─── Data for analysis ───

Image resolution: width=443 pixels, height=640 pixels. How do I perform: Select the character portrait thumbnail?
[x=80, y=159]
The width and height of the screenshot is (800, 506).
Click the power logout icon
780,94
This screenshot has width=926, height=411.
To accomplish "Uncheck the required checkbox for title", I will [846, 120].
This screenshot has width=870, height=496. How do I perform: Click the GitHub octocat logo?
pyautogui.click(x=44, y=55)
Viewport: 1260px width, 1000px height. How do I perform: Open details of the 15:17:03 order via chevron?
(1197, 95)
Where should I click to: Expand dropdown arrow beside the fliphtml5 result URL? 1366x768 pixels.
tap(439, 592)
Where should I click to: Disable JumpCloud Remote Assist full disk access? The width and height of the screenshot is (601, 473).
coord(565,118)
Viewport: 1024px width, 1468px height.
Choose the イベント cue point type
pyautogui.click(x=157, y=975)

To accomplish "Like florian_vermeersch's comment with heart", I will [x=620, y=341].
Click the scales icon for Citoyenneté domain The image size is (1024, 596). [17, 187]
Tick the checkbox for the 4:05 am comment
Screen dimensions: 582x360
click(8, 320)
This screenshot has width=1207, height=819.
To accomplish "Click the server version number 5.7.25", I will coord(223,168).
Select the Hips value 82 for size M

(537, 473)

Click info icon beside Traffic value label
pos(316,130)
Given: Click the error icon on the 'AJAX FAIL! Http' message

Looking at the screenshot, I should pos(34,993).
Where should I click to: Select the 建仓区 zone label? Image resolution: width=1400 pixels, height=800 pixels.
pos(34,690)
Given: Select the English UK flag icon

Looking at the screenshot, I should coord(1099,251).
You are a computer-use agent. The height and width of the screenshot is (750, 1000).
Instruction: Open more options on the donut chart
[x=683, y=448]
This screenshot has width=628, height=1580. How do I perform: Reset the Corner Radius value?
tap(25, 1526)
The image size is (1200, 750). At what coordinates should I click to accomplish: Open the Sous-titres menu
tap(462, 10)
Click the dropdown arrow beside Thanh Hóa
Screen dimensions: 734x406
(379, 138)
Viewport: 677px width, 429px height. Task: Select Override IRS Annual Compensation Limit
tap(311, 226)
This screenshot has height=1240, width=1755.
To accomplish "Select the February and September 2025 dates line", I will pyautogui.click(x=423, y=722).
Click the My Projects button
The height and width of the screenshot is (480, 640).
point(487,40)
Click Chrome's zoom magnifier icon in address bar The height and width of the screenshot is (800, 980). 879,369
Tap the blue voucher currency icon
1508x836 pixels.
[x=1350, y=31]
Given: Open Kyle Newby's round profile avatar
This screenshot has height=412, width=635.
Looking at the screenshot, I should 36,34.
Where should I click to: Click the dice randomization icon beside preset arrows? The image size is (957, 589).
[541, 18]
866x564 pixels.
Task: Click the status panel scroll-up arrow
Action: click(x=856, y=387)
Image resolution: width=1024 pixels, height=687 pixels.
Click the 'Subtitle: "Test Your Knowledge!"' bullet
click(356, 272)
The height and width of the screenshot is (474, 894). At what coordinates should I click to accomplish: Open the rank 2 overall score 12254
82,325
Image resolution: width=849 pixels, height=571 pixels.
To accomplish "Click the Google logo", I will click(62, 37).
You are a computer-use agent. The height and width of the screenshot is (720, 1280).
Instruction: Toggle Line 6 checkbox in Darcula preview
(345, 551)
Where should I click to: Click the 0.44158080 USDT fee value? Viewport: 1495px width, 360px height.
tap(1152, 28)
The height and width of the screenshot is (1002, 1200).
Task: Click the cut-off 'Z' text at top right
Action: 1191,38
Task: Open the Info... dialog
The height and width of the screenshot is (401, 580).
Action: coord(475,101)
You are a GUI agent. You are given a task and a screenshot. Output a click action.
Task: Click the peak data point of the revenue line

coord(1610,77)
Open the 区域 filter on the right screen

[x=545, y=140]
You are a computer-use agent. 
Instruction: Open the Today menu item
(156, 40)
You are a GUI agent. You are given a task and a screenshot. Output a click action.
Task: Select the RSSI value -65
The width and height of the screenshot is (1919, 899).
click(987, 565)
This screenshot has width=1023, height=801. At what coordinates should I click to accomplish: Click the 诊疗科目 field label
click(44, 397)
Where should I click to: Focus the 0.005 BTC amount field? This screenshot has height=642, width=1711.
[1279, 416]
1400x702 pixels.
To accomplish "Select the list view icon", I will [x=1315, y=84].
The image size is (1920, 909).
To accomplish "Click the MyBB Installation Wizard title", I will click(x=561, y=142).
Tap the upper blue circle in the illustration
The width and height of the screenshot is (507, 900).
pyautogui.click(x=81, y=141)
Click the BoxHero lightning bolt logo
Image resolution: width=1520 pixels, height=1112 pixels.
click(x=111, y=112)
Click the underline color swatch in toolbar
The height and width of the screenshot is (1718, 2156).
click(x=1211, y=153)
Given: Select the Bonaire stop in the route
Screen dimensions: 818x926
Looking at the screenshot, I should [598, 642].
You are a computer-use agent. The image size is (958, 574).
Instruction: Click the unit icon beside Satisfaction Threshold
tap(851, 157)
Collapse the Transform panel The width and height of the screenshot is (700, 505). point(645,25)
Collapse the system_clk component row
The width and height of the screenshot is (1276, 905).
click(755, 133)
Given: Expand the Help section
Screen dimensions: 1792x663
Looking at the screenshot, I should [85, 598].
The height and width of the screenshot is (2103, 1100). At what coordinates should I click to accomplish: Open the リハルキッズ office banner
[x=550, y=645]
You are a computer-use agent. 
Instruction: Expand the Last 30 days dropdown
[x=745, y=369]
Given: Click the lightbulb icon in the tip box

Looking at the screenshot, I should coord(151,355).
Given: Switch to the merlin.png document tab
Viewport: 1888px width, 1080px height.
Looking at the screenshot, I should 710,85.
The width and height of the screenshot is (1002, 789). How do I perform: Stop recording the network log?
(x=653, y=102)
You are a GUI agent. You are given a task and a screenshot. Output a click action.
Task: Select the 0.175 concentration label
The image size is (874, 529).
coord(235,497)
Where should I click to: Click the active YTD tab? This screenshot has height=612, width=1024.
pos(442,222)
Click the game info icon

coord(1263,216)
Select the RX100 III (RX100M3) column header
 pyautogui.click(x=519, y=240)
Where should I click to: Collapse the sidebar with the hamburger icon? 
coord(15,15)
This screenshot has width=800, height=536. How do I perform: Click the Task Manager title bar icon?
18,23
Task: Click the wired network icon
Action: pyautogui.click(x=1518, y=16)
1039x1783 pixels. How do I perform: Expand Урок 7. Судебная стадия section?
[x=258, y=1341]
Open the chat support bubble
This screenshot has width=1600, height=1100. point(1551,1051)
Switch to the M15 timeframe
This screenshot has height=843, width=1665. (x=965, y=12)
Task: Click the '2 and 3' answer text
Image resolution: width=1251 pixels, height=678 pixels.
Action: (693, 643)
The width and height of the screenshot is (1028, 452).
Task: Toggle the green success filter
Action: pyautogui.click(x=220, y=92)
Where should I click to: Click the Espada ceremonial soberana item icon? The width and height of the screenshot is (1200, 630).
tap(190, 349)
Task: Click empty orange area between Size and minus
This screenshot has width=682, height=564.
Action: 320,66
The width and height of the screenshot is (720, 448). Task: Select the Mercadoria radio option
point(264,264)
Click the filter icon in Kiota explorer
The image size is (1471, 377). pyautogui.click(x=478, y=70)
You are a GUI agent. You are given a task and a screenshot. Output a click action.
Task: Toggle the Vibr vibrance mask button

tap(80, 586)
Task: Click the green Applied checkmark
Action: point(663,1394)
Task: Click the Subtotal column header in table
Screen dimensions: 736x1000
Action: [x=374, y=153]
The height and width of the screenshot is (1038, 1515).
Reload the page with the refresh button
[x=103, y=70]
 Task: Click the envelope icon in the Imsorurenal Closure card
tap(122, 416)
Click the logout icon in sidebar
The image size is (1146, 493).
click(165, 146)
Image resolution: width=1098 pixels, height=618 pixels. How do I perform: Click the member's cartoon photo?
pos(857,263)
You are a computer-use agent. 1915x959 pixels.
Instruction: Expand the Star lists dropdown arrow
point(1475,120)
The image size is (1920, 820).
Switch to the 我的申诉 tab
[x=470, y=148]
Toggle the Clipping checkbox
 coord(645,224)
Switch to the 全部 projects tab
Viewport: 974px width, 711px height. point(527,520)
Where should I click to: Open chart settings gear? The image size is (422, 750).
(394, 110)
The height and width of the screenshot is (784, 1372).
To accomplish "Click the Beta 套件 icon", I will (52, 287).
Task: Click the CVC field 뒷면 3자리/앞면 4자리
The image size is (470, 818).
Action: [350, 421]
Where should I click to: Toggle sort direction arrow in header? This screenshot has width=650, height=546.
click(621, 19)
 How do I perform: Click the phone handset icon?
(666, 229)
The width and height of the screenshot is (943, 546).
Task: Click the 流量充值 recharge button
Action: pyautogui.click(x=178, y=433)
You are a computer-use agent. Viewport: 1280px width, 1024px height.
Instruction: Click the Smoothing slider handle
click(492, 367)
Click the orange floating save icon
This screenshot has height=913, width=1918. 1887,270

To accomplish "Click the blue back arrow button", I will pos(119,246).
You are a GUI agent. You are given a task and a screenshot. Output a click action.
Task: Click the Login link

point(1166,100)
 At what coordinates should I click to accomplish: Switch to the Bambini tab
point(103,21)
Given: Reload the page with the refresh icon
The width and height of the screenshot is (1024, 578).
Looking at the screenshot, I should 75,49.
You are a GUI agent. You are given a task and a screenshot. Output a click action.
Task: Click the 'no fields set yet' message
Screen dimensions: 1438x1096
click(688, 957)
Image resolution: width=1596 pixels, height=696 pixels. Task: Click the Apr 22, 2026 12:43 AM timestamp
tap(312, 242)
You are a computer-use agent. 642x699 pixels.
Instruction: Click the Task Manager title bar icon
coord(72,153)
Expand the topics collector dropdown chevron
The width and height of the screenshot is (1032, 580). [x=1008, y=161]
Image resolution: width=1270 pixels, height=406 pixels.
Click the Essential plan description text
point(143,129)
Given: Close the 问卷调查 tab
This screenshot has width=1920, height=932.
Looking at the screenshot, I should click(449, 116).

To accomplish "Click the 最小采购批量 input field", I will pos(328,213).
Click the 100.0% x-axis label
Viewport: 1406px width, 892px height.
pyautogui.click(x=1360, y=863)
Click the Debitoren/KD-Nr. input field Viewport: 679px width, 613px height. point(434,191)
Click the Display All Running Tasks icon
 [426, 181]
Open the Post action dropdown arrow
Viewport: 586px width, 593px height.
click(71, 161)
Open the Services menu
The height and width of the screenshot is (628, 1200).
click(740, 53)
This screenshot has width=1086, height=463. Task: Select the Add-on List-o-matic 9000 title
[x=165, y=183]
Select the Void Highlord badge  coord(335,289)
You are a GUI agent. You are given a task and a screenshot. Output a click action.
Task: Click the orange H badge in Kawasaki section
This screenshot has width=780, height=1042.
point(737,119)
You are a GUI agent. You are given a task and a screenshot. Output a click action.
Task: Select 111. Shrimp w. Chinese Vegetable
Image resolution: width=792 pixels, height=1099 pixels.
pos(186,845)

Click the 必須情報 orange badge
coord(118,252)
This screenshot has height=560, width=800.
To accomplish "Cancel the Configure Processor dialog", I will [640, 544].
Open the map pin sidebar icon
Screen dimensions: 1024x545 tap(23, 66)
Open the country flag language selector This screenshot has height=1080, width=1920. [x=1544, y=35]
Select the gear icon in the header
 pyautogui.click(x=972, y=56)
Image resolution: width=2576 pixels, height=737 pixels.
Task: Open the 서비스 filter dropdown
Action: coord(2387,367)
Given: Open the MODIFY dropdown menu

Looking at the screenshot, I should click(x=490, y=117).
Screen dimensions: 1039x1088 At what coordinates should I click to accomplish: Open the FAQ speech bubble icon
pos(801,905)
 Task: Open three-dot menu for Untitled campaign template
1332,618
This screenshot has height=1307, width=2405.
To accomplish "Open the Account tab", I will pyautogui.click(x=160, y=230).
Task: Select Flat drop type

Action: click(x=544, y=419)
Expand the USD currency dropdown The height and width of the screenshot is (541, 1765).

───

• [Work to complete]
Everything from the line with "This screenshot has height=1307, width=2405." through the last line of the data above, please return word for word, and no other line.

• [Written answer]
This screenshot has height=1307, width=2405.
To accomplish "Open the Account tab", I will pyautogui.click(x=160, y=230).
Task: Select Flat drop type

Action: click(x=544, y=419)
Expand the USD currency dropdown The height and width of the screenshot is (541, 1765).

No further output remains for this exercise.